======== Provided entries
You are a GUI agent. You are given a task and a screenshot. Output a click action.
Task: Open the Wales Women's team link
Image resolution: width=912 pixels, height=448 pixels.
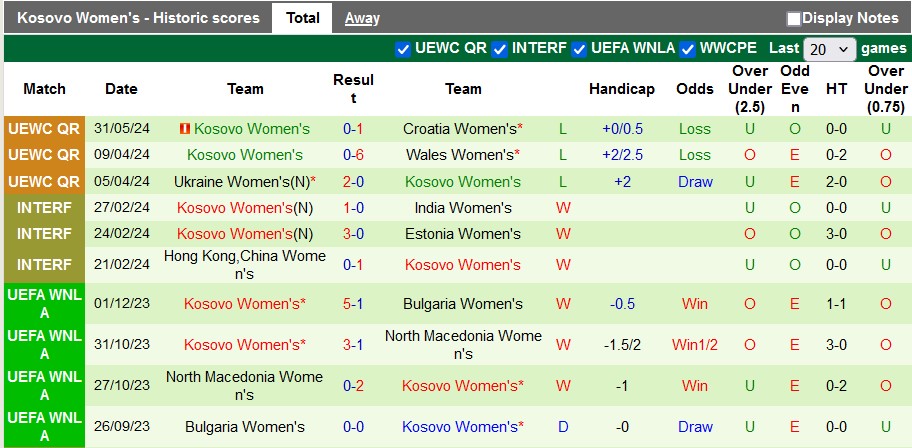point(461,155)
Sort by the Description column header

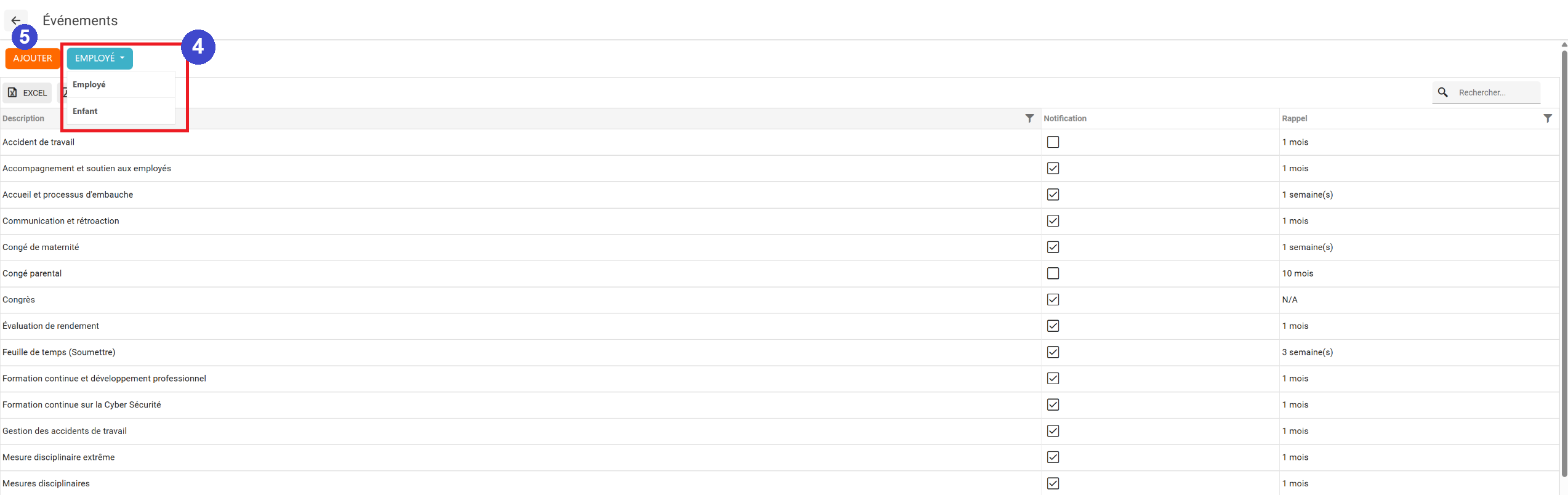pyautogui.click(x=23, y=119)
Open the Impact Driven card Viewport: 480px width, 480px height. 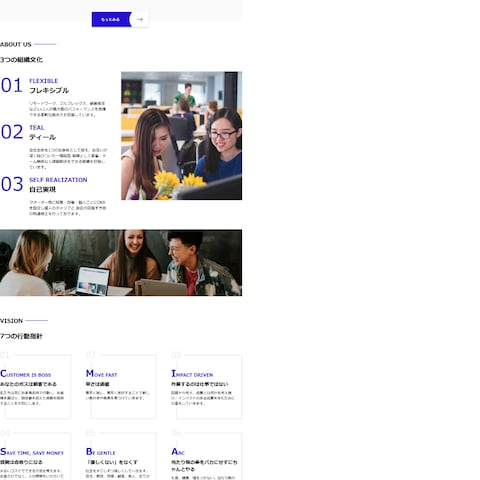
================
Without including any picture, set down every line above exactly as it stands.

Result of this exercise:
You are a GUI agent. You are given a task and a screenshot. Output a click action.
Task: Open the Wales Women's team link
Image resolution: width=912 pixels, height=448 pixels.
point(461,155)
Sort by the Description column header

pyautogui.click(x=23, y=119)
Open the Impact Driven card Viewport: 480px width, 480px height. 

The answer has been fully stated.